See Table 1 for definitions of the technical terms used in this table.

Given that most studies did not evaluate the missingness mechanism prior to imputation, that imputation may be based on assumptions that are not credible. We therefore suggest that authors describe the amount and structure of missingness, explore plausible mechanisms, and provide a rationale for the selected strategy. Several resources are available to assist authors and provide guidance on this matter [39,5354].

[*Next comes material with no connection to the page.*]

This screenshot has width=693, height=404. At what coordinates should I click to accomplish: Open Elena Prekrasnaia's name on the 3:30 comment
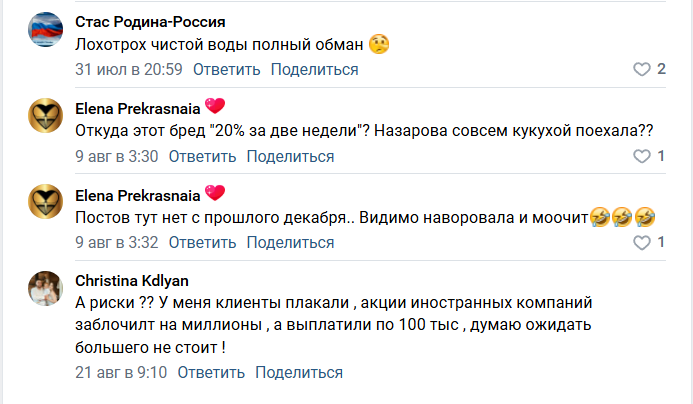click(x=137, y=107)
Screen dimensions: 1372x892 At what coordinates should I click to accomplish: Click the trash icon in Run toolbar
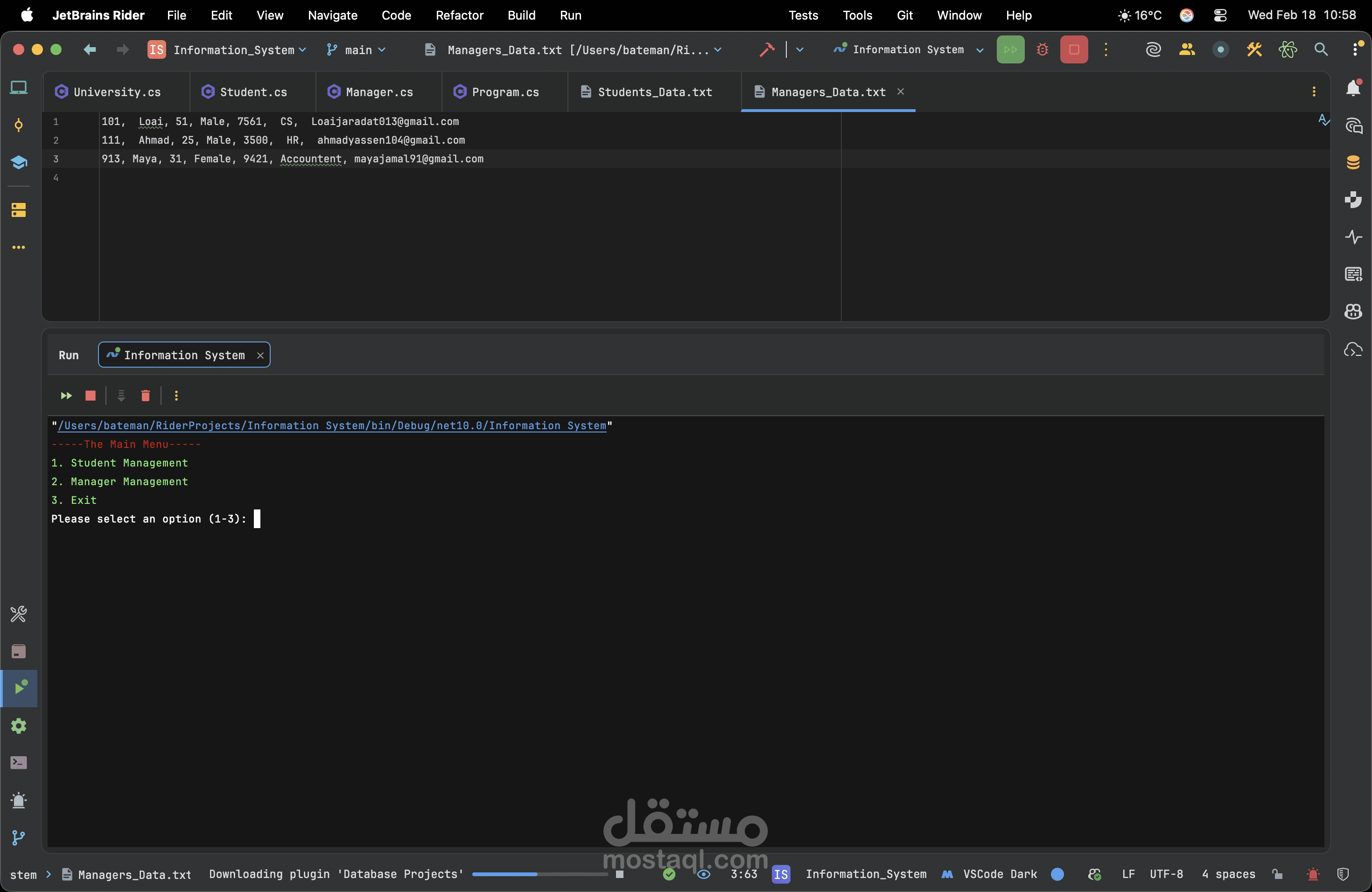(x=145, y=395)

With respect to metric selection, about a quarter of the included studies assessed anomaly detection performance using only one metric, with the vast majority relying on ROC AUC. We recommend against relying solely on ROC AUC, or any other single metric. ROC AUC does not indicate whether performance is acceptable at the operating thresholds used in practical settings. A high ROC AUC can still correspond to unacceptably high false-positive or false-negative rates. We therefore encourage authors to report additional threshold-specific measures at clinically meaningful cutoffs. Authors may also apply more analytic approaches, including decision curve analysis and net benefit, to quantify the clinical consequences of different threshold choices and the trade-off between false positives and false negatives.

Limitations of the study

Our study has some limitations. Firstly, we only included peer-reviewed studies published in English. While non-peer-reviewed articles are often considered less credible, this criterion may have led to the exclusion of potentially credible and sound studies that could offer valuable insights. Additionally, by including only English-language publications, the applicability of our conclusions may be limited to studies published in English. Finally, our chosen search terms might not have captured all relevant studies. Some studies addressing medical anomaly detection may not explicitly use the key terms we used to target such studies, potentially resulting in the omission of relevant research.

Conclusion

In conclusion, we conducted a scoping review of existing literature on medical anomaly detection based on routine healthcare data, highlighted current practices, and identified suboptimal practices that, if addressed properly, could enhance the reliability and reproducibility of future studies. Although the variety of machine learning algorithms and the growing number of studies signal a promising future for anomaly detection based on EHR data, several pitfalls in the implementation and reporting of these techniques impede their adequate use. We noted that more studies need to adhere to standard procedures while addressing the issue of missingness and be thorough in the utilization and reporting of performance metrics by selecting metrics that align with the study’s objectives, and by reporting the numbers of false positives and false negatives as well as discussing the preferred balance between them in the light of the clinical context of the study. Incorporating the consequences of false positives and false negatives is crucial as the usability of developed algorithms depends on their ability to support daily clinical tasks, which also have broader societal and economic impacts.

Supporting information

S1 Text. Description of the categories of unsupervised anomaly detection methods.

https://doi.org/10.1371/journal.pone.0332963.s001

(DOCX)

S3 Table. List of studies included in the scoping review.

https://doi.org/10.1371/journal.pone.0332963.s004

(DOCX)

S4 Table. The number of included studies by country.

https://doi.org/10.1371/journal.pone.0332963.s005

(DOCX)

S5 Table. Preprocessing actions reported in each included study.

https://doi.org/10.1371/journal.pone.0332963.s006

(DOCX)

S6 Table. The characteristics of the datasets in the included studies.

https://doi.org/10.1371/journal.pone.0332963.s007

(DOCX)

S7 Table. The metrics used to evaluate the anomaly detection algorithms (total count) by the included studies.

https://doi.org/10.1371/journal.pone.0332963.s008

(DOCX)

S8 Table. The metrics used as sole performance indicators in the included studies.

https://doi.org/10.1371/journal.pone.0332963.s009

(DOCX)

S9 Table. Summary of the categorical features (frequency) among the extracted features.

https://doi.org/10.1371/journal.pone.0332963.s010

(DOCX)

S10 Table. List of machine learning algorithms used in the included articles.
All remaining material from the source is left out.